▶ What to work on
**1)** Rewrite the paragraph of the conference announcement that begins "The conference seeks to bring into dialogue" in shorter form, keeping its main facts.
**2)** Carry on the conference announcement from the point where it stops.

▶ Source extract
====

The Early Modern Philosophy research group InterLegere at the University of Pisa is pleased to announce the conference “The Theatre of Reasons: Conjecture, Critique, and Morality in the Age of Enlightenment”, to be held in Pisa on 29–30 April 2026.
This initiative is organized within the framework of the Department of Civilizations and Forms of Knowledge's Project of Excellence 2023–2027, “A Sense within Disorder: Practicing Complexity” (Un senso nel disordine: Praticare la complessità).
The conference seeks to bring into dialogue research perspectives on eighteenth-century philosophies, taking as a starting point—without thereby delimiting the range of proposals—David Hume’s Dialogues Concerning Natural Religion (1779). By virtue of their literary form, the Dialogues display a plurality of reasons, argumentative styles, and points of view, offering a framework in which the multifaceted nature of eighteenth-century thought becomes visible. Reproducing the theatrical play of light and shadow, they stage diverse modes of rational argumentation: conjecture, but also experimental reasoning, analogy, fiction, and thought experiments.
These strategies may be read as catalysts for the century’s epistemological tensions: their widespread use in philosophical and empirical-scientific literature invites reflection on the status of conjecture—and with it, of experimental, analogical, and fictional strategies— as regulated exercises of the imagination, capable of redefining the relationship between knowledge and certainty.
More broadly, eighteenth-century philosophy itself emerges as a theatre of reasons—a stage on which irreducible styles of thought and argumentative strategies confront one another, reshaping traditional epistemic paradigms and interrogating the very possibilities of human knowledge. As heir to the religious and political fractures of the previous century, the Enlightenment explores new forms of philosophical writing—dialogue, novel, fragment, essay—in order to stage the critique of prejudice and the search for new foundations of morality and knowledge.
In this context, these forms are not merely rhetorical strategies, but expressions of a knowledge that is constitutively uncertain and tentative—essential conditions through which knowing became possible in the eighteenth century.
We are honored to announce the participation of the following distinguished scholars:
Elio Franzini (University of Milan)
Peter Kail (University of Oxford)
Christophe Martin (Sorbonne University)
Laura Nicolì (University of Cagliari)
Franck Salaün (Université de Montpellier)
We invite contributors to engage with the following four themes around authors and texts of the XVIII century. Proposals must be submitted by the 22nd of February 2026 via the dedicated section ("Call for Papers) of this website. Abstracts should not exceed 500 words.

====

Saved entries:
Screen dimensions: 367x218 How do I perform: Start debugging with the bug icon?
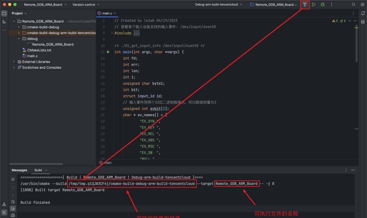coord(323,5)
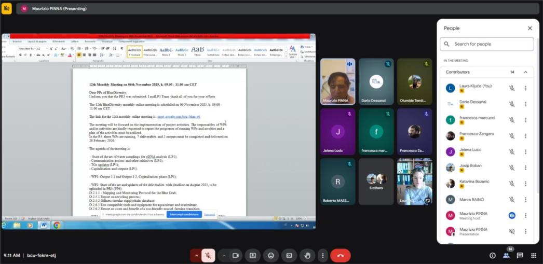The image size is (543, 264).
Task: Toggle the camera on or off
Action: tap(235, 255)
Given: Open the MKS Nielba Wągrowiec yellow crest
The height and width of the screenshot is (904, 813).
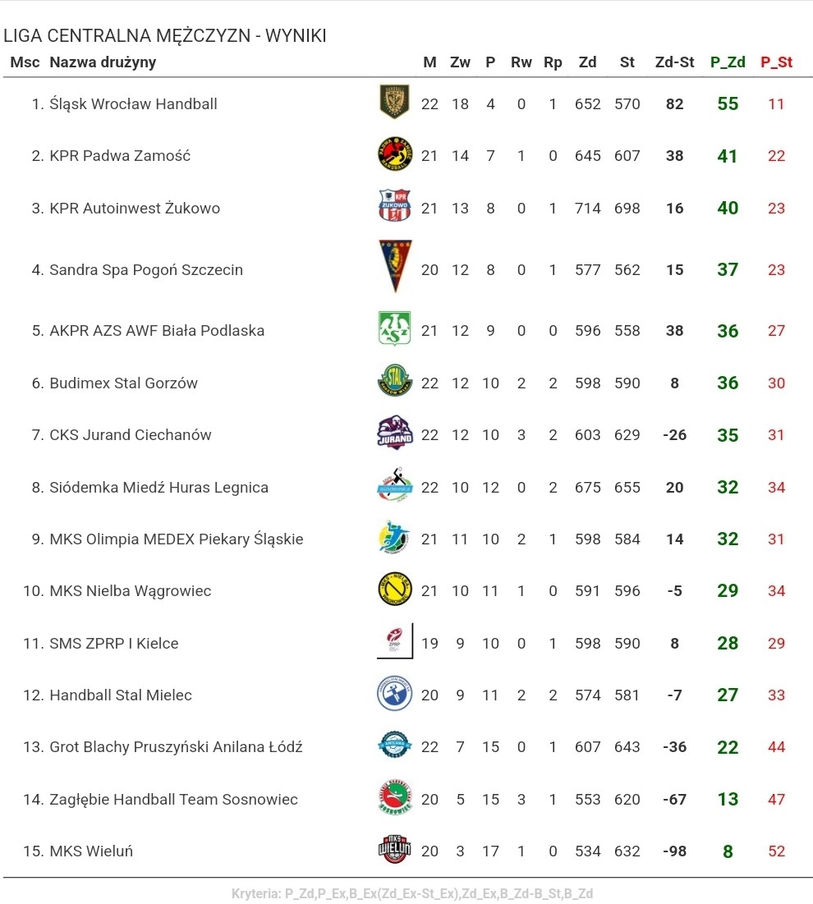Looking at the screenshot, I should click(395, 589).
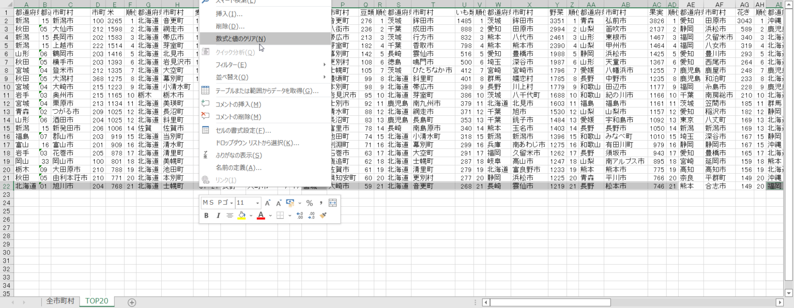This screenshot has height=308, width=794.
Task: Click the red font color icon
Action: [x=261, y=215]
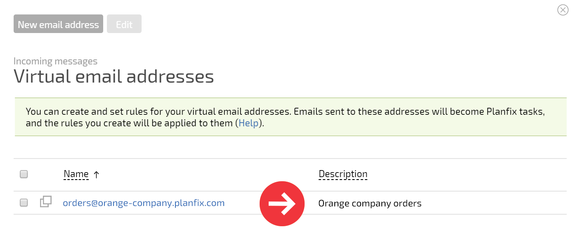Select the Orange company orders description text
The image size is (577, 251).
tap(370, 204)
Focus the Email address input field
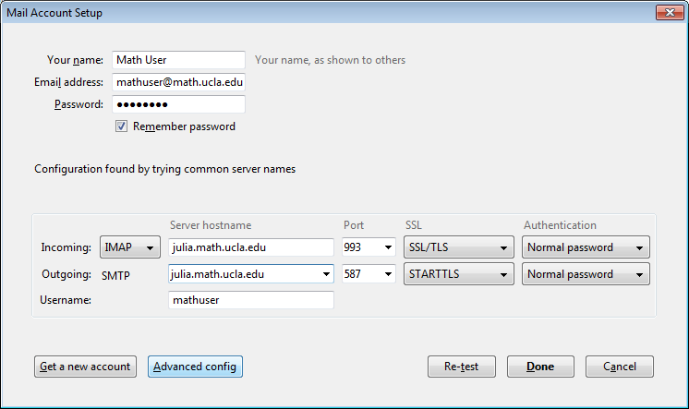 click(178, 82)
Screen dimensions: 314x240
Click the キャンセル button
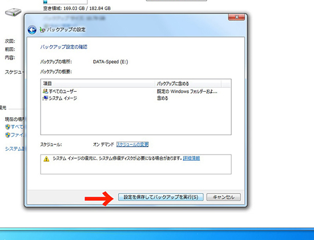point(223,197)

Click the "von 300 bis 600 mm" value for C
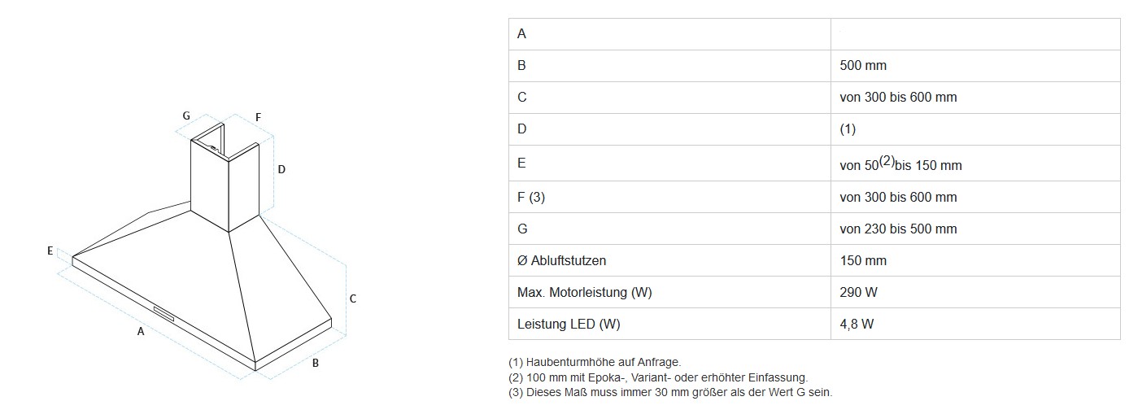click(898, 98)

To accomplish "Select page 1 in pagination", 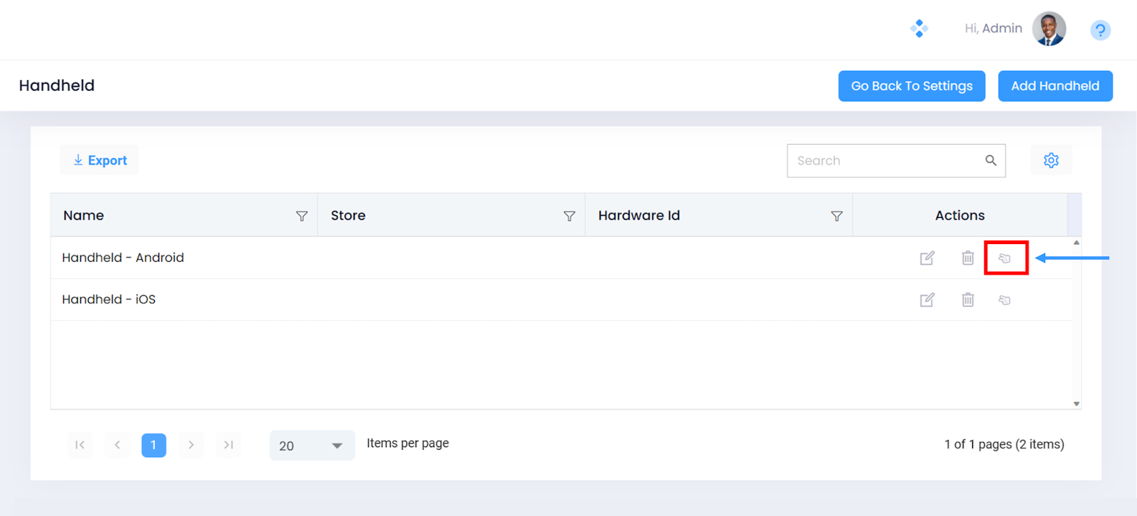I will pos(153,445).
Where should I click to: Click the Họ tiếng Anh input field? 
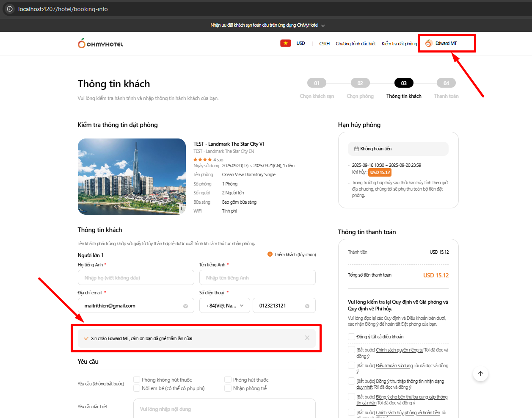[136, 278]
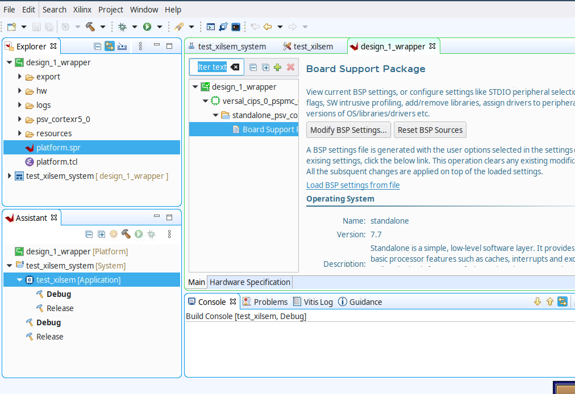Viewport: 575px width, 394px height.
Task: Switch to Hardware Specification tab
Action: tap(250, 282)
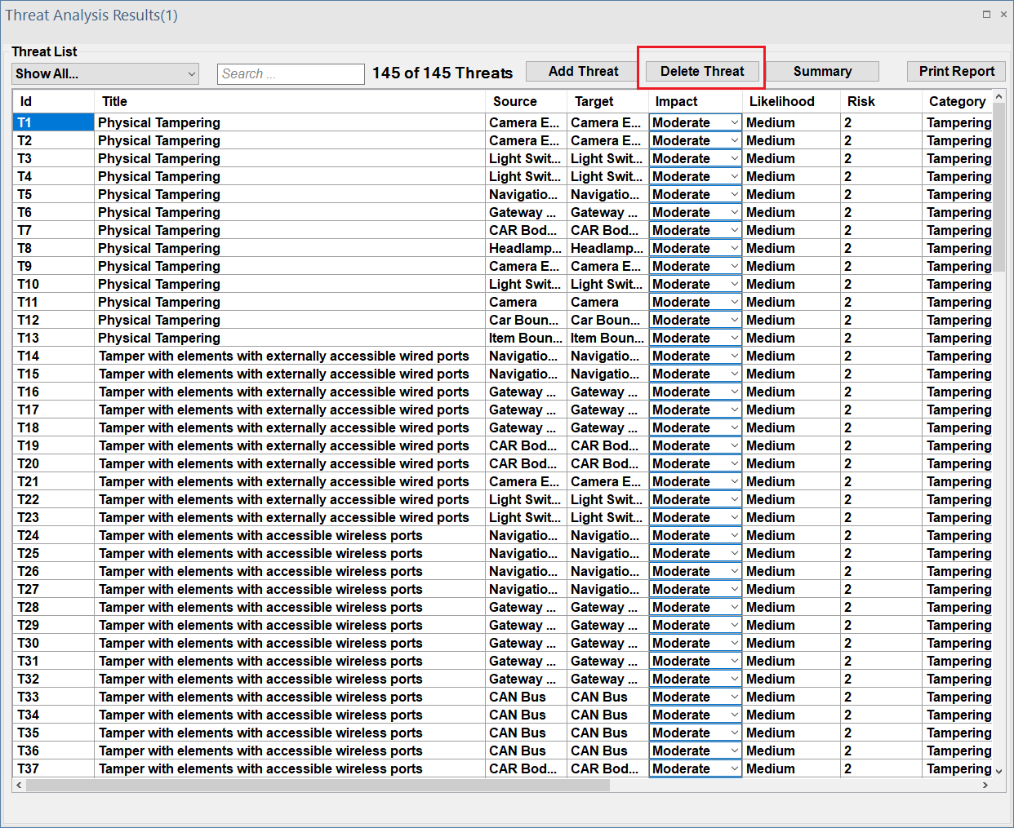Viewport: 1014px width, 828px height.
Task: Click Print Report button
Action: click(x=956, y=72)
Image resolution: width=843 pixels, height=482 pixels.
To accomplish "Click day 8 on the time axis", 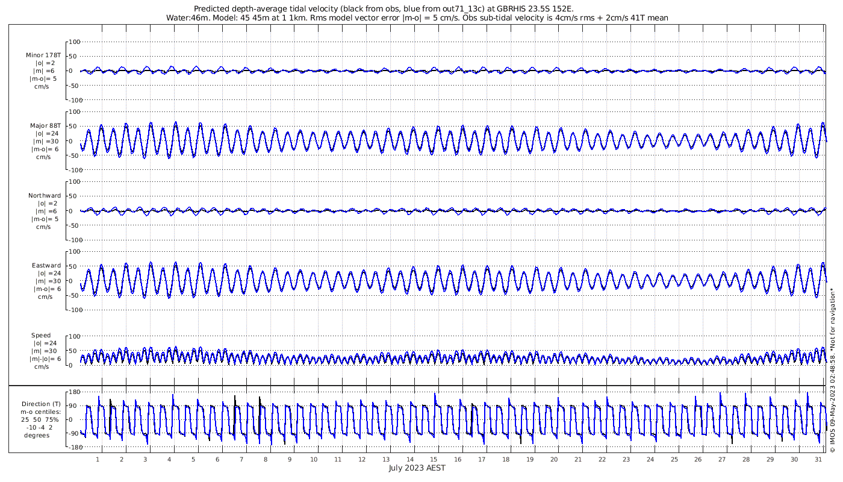I will (x=266, y=459).
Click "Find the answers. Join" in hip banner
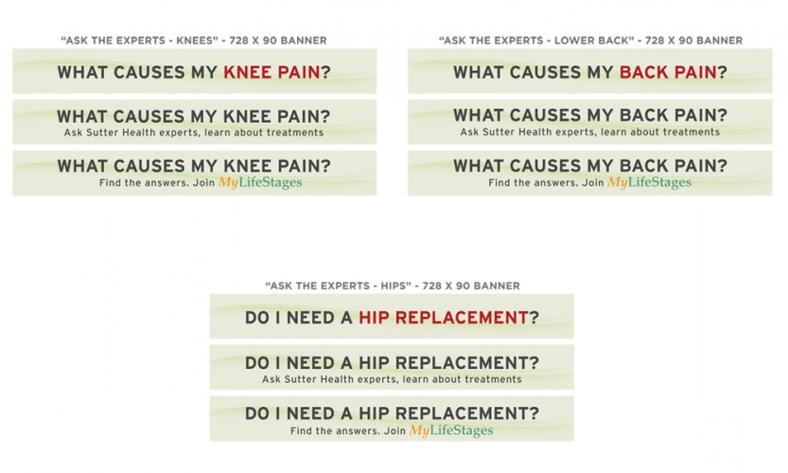 tap(348, 430)
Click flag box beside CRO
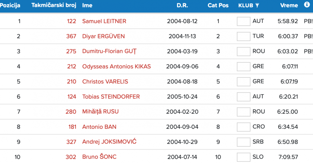Viewport: 313px width, 163px height. coord(243,127)
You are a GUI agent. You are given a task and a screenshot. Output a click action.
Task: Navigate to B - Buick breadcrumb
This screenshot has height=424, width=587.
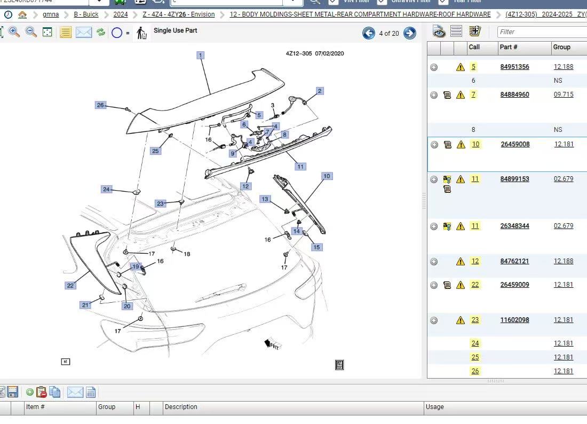[86, 14]
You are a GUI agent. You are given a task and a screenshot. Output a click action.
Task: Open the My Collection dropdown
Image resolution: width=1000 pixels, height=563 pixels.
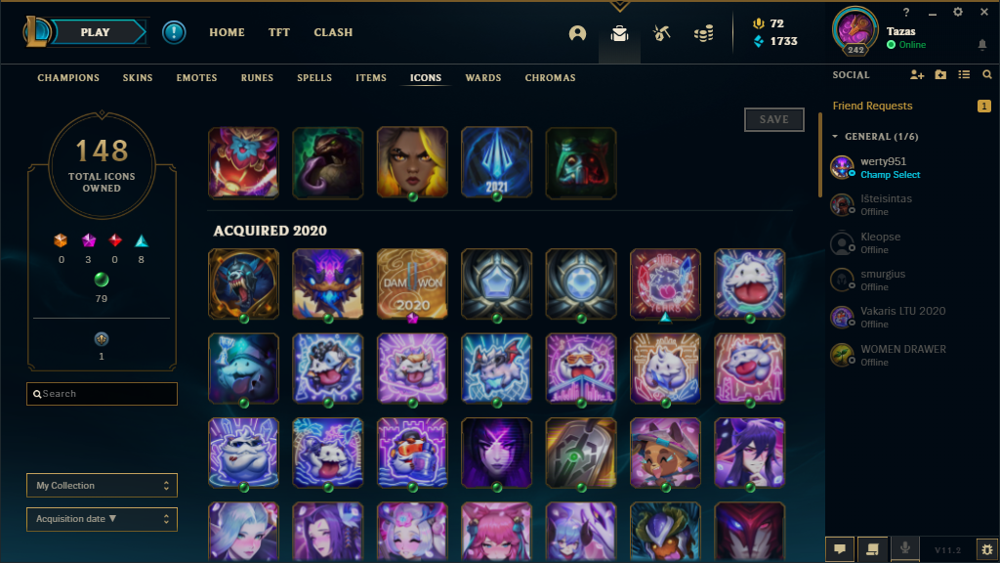pyautogui.click(x=102, y=485)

====

▶ Response list
**1)** The conference aims to connect research on eighteenth-century philosophies. Its starting point, though not its limit, is David Hume's Dialogues Concerning Natural Religion (1779). Through their literary form, the Dialogues present many reasons, argumentative styles, and viewpoints, which make the varied nature of eighteenth-century thought visible. Like a theatrical play of light and shadow, they stage different modes of rational argument: conjecture, experimental reasoning, analogy, fiction, and thought experiments.

**2)**
1. Literary Forms of Philosophical Argumentation
Which cognitive and argumentative operations are enabled specifically by non-systematic forms such as the dialogue, the fragment, or the novel? How does the plurality of literary and argumentative genres stage the conflict among different styles of rationality (deduction, analogy, skepticism), thereby assuming a privileged role in exploring the nature and limits of philosophical reasoning under conditions of uncertainty?
2. Conjecture between Philosophy and Science
What is the epistemological function of conjecture across the disciplines of the eighteenth century—from philosophy to natural history, from medicine to the history of the Earth? How does the hypothesis evolve from a form of uncertain argumentation into a key instrument of scientific method?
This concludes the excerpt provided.